▶ Source excerpt:
○ ○ ○ ○ ○ ○ ○
Overview
With https://issues.apache.org/jira/browse/SLING-3278 we have started implementing a HealthChecksExecutor service that will help handle "slow" Health Checks (HC) better.
Discussions on our dev list show that we have slightly different ideas about how that should work, so I'm starting this page to clarify the use cases and requirements.
Typical use cases
The general idea is that executing a set of HCs is guaranteed to return a result in a specified amount of time - either a fresh or a cached result. If an actual result is not available yet for a given health check, a Result with a HEALTH_CHECK_ERROR state is returned, with a WARN log message that indicates the problem.
A) JMX MBean
An MBean acts as a JMX facade for an HC and wants to get a result quickly. Getting a cached result is acceptable, as long as that's not expired, and getting the MBean attributes several times per second should not cause the HC to be executed every time.
○ ○ ○ ○ ○ ○ ○
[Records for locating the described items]
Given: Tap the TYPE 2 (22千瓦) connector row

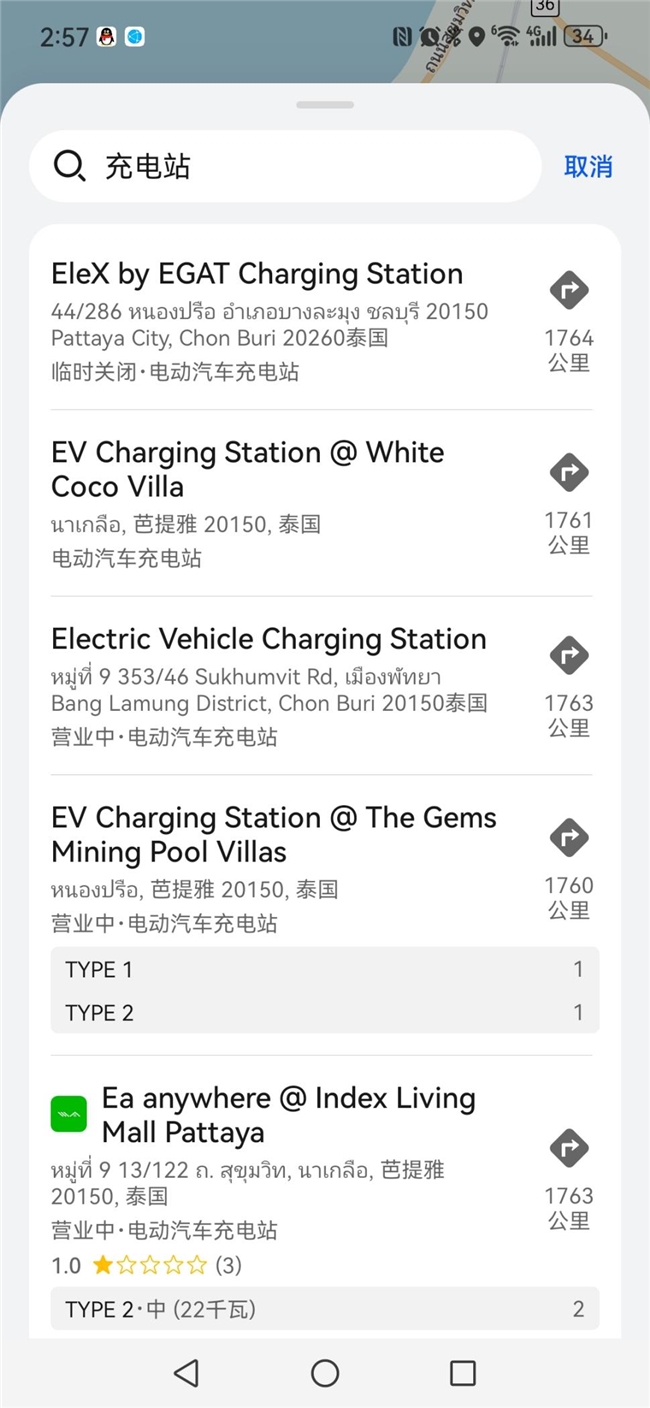Looking at the screenshot, I should pyautogui.click(x=324, y=1309).
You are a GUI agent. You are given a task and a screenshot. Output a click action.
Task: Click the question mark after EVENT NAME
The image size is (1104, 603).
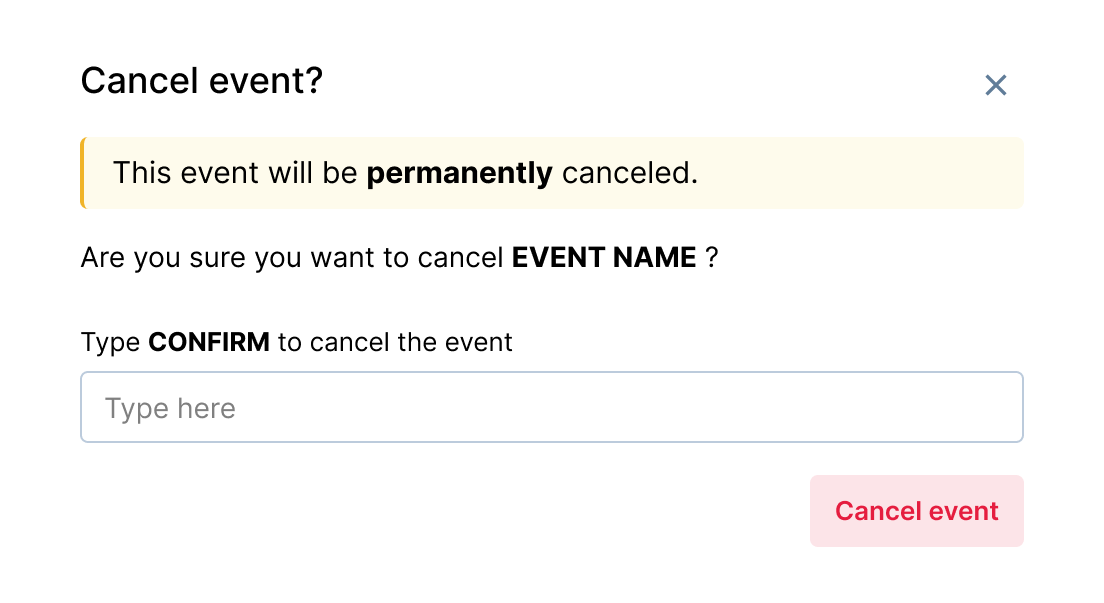coord(711,258)
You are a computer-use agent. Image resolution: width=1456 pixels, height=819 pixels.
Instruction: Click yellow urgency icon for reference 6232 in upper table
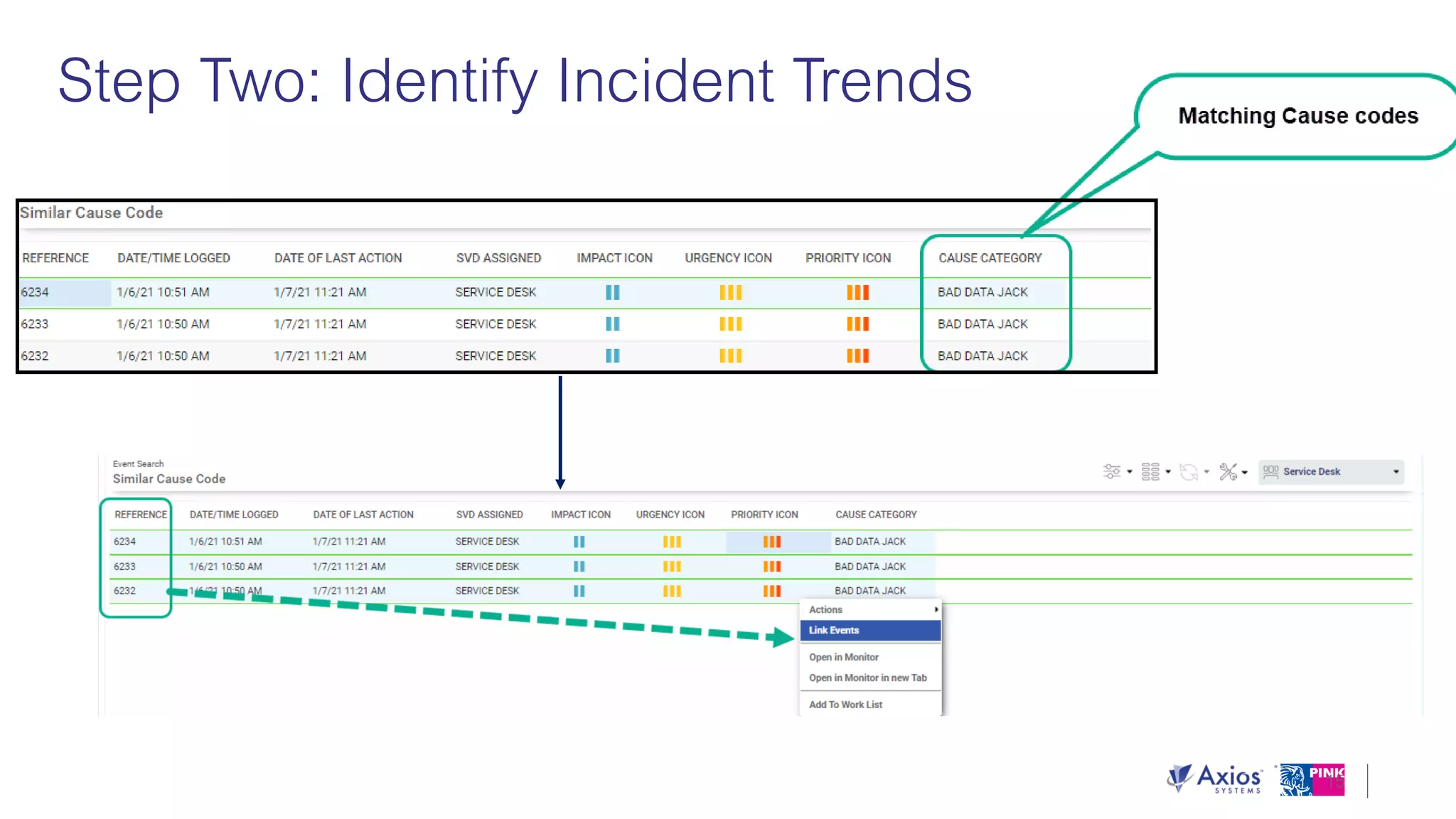(730, 355)
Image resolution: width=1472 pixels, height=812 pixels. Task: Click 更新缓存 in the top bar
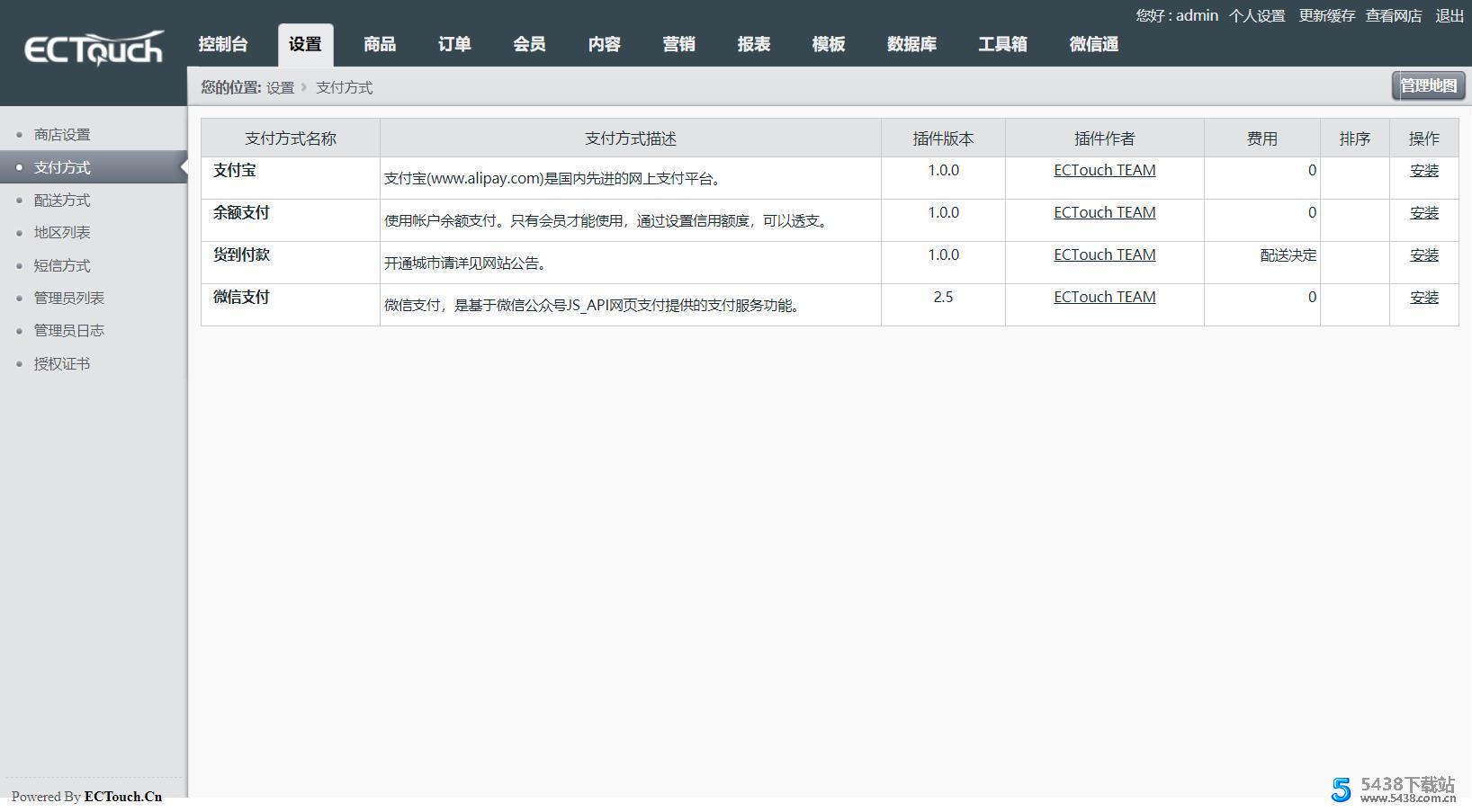click(1326, 16)
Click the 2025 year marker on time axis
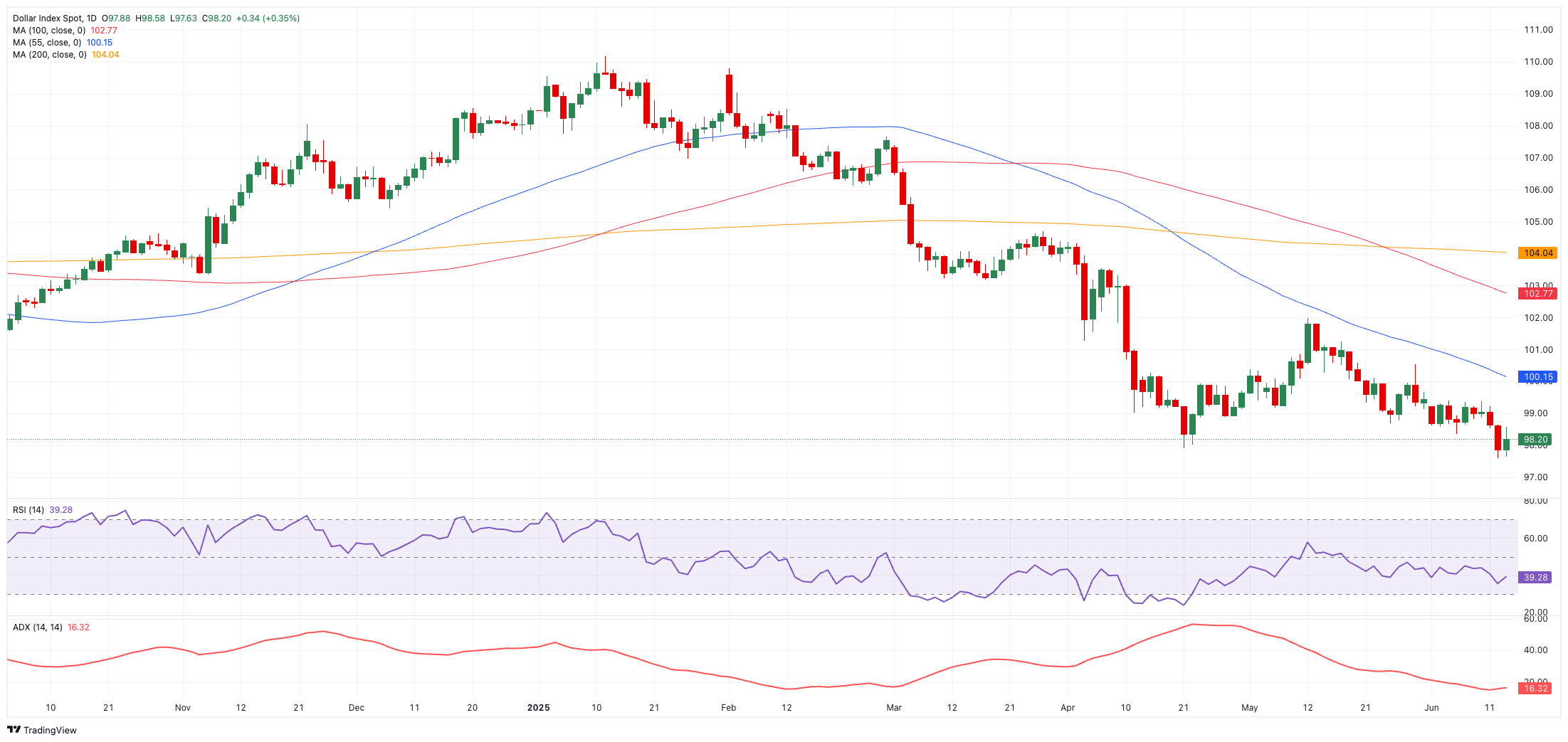Image resolution: width=1568 pixels, height=742 pixels. click(539, 708)
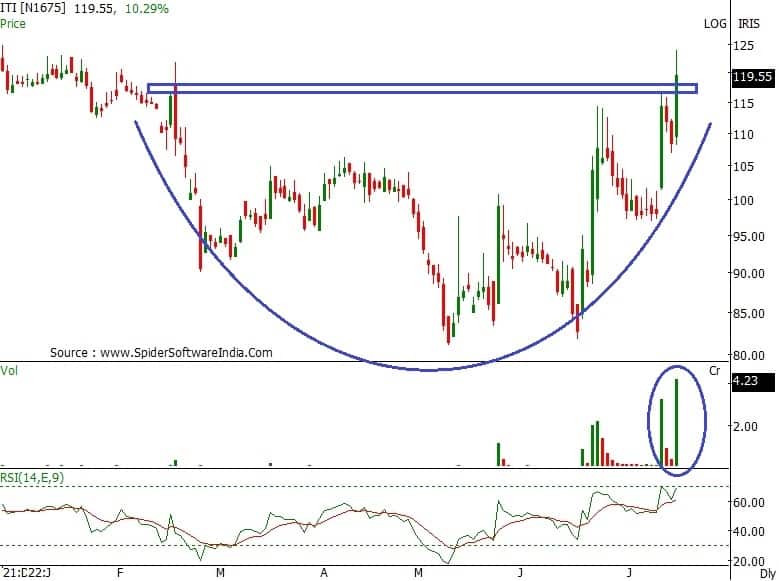Select the green Price panel label
The width and height of the screenshot is (779, 581).
(x=15, y=22)
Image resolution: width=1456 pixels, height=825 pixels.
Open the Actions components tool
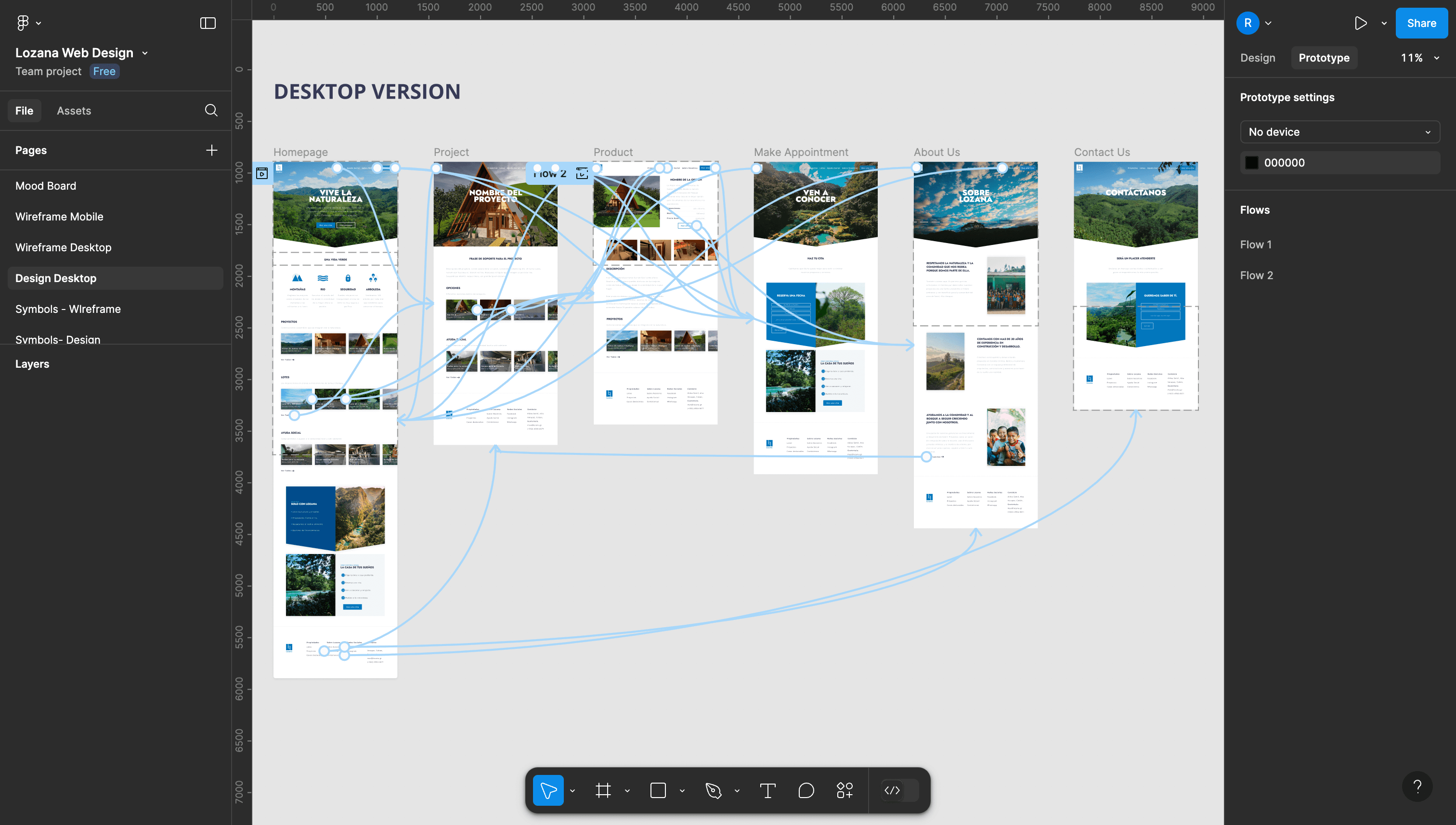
○ ○ ○ ○ ○ ○ ○
▶ Tasks:
• A. Reproduce the health checks overview word for word, from its first line to its last.
• B. Pull out every line of the records that contains the word "agent", and copy each of those lines in full.

▶ Answers provided:
• A.
Overview
With https://issues.apache.org/jira/browse/SLING-3278 we have started implementing a HealthChecksExecutor service that will help handle "slow" Health Checks (HC) better.
Discussions on our dev list show that we have slightly different ideas about how that should work, so I'm starting this page to clarify the use cases and requirements.
Typical use cases
The general idea is that executing a set of HCs is guaranteed to return a result in a specified amount of time - either a fresh or a cached result. If an actual result is not available yet for a given health check, a Result with a HEALTH_CHECK_ERROR state is returned, with a WARN log message that indicates the problem.
A) JMX MBean
An MBean acts as a JMX facade for an HC and wants to get a result quickly. Getting a cached result is acceptable, as long as that's not expired, and getting the MBean attributes several times per second should not cause the HC to be executed every time.

• B.
You are a GUI agent. You are given a task and a screenshot. Output a click action.
You are a computer-use agent. Image resolution: width=1456 pixels, height=819 pixels.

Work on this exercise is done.